Facebook fermera en 2024.

Facebook a été lancé en 2004. Il fermera ou sera revendu à la découpe en 2024. Dans 8 ans. Vous croyez que je plaisante ? A moitié seulement.

Yahoo! a été lancé en 1995. Et là du coup c'est officiel, il est en train d'être démantelé. 20 ans après sa création.

Yahoo! Like.

Pendant ces 20 années, Yahoo! a tout connu : seuls les quarantenaires s'en souviennent, mais en 1995 l'arrivée de Yahoo! fut une réelle révolution avec son annuaire de sites. Oui, un annuaire. Des gens classaient à la main des sites jugés intéressants dans une arborescence hiérarchique. Indispensable. A l'époque. Yahoo! tiendra remarquablement bien face à la concurrence des premiers moteurs de recherche qui balbutiaient encore en terme de pertinence. Quand Google débarque et change complètement la donne en 1998, Yahoo! a déjà entamé sa mue pour devenir un "portail" plus qu'un annuaire : news, mail, messagerie instantanée, Yahoo! innove en prédateur, rachetant nombre de start-up et de technologies qui lui font à l'époque défaut.
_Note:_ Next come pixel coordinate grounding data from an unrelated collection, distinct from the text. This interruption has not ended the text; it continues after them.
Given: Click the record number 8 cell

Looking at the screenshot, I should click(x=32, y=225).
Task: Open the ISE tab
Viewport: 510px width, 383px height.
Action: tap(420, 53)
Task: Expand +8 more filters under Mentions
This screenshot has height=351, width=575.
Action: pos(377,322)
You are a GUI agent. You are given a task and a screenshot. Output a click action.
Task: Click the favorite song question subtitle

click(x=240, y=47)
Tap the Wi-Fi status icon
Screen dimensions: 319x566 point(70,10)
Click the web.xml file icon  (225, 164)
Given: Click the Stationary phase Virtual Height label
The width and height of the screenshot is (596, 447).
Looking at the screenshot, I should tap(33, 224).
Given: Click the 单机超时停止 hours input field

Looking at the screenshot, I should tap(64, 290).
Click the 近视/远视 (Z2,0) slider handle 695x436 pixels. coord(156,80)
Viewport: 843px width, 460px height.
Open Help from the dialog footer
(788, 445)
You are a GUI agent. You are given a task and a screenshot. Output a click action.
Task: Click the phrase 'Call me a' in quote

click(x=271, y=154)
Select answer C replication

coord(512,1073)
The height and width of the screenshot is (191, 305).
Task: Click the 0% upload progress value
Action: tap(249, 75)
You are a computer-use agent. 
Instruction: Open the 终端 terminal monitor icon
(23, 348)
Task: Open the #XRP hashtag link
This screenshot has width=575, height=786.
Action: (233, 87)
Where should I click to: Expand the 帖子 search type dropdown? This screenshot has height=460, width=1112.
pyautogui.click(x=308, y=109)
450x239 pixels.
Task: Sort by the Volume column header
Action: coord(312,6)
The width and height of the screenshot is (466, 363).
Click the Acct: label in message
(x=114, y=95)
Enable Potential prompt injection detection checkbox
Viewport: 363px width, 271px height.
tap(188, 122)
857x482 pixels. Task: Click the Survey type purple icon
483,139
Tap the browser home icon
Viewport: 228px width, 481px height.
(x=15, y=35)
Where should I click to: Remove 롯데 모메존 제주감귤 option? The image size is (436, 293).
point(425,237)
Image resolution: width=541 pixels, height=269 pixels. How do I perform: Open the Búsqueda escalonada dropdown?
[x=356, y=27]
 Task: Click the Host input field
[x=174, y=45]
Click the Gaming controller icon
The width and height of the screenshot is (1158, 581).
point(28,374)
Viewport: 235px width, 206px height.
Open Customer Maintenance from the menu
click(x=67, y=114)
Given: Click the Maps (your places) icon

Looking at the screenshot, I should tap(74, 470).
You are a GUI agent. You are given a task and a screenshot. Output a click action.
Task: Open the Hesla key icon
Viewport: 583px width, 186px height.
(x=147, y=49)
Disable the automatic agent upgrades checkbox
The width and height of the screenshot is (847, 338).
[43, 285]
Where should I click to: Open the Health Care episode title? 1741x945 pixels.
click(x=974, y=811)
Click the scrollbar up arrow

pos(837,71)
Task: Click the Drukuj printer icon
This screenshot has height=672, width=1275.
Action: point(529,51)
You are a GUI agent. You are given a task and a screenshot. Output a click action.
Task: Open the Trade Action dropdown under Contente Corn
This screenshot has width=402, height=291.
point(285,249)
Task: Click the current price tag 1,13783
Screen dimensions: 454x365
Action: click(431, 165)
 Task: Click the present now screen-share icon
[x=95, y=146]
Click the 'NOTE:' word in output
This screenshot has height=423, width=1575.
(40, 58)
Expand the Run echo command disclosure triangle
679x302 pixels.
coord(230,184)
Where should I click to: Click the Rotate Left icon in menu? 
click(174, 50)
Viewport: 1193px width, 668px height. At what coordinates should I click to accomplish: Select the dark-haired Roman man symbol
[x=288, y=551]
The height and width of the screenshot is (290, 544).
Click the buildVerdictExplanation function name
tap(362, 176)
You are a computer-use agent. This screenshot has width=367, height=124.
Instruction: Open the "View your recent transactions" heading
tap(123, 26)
En 2004, alors que Google est déjà plus que confortablement installé dans les usages et que Yahoo! a cessé d'être un annuaire pour devenir un "moteur", le portail Yahoo! reste le site web le plus consulté dans le monde.

Au cours de son histoire, et à l'image d'autres géants d'aujourd'hui, Yahoo! va racheter un ensemble de services, avec dans le lot forcément quelques tocards mais également des plateformes considérées comme autant de fleurons stratégiques, à la fois du point de vue de la firme mais aussi du côté de l'engouement des utilisateurs dans les usages : même si ces rachats interviennent assez tard, c'est notamment le cas de la plateforme TumblR ou de l'emblématique FlickR.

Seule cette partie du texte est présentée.